**Task objective**
Up to and including the final line, please copy every line exactly, starting from the one that contains "Task: Expand the Workflow Server node" in the material below.

**Data supplied**
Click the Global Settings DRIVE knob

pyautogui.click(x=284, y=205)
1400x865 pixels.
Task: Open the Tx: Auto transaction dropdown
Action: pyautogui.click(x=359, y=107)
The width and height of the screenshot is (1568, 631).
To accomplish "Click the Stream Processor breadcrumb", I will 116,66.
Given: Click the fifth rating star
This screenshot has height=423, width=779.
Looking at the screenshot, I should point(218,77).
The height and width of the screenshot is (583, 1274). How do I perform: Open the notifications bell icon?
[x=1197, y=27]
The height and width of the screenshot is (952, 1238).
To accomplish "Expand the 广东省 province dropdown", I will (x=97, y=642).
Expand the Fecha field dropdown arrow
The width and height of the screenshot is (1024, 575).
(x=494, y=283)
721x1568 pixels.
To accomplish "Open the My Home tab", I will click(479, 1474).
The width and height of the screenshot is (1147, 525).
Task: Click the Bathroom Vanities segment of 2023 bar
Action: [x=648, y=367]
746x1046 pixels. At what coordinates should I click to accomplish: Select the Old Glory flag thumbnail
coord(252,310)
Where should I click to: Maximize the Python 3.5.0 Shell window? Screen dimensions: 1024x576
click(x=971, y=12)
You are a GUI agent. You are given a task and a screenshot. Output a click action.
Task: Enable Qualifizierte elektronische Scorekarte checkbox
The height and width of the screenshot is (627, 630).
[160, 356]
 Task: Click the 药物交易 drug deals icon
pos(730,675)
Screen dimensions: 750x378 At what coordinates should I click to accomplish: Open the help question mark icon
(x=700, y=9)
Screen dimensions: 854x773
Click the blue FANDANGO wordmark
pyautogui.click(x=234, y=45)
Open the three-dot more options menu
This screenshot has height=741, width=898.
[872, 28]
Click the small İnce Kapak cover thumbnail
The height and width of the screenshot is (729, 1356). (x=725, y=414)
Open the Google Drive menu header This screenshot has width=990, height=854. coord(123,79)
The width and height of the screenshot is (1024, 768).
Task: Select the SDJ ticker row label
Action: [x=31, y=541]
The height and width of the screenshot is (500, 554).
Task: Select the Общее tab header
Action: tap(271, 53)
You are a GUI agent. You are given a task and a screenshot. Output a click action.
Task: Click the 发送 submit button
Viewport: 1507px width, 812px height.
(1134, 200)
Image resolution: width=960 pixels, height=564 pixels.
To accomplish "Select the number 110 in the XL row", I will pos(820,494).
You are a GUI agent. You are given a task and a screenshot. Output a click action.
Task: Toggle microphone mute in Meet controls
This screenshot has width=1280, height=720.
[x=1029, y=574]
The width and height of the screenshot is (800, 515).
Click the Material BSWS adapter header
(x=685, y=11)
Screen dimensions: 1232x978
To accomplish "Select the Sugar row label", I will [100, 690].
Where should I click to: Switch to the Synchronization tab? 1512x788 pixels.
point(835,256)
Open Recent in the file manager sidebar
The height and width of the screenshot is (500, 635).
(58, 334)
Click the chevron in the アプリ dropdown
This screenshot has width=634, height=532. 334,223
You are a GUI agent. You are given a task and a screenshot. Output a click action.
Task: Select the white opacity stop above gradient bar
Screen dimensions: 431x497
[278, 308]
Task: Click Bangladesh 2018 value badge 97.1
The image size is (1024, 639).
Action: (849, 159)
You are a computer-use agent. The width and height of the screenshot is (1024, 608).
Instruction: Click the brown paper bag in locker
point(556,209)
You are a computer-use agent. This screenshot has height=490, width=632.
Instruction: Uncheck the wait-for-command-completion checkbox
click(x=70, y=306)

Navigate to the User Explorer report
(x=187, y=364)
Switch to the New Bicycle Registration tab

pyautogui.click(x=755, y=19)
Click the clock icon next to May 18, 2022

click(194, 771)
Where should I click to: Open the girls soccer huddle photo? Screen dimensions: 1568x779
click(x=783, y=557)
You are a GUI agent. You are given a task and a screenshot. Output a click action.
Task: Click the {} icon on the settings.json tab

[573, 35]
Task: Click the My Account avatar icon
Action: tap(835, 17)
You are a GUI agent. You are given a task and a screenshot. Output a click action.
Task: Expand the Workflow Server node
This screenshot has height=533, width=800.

**Answer box**
Task: Expand the Workflow Server node
This screenshot has height=533, width=800.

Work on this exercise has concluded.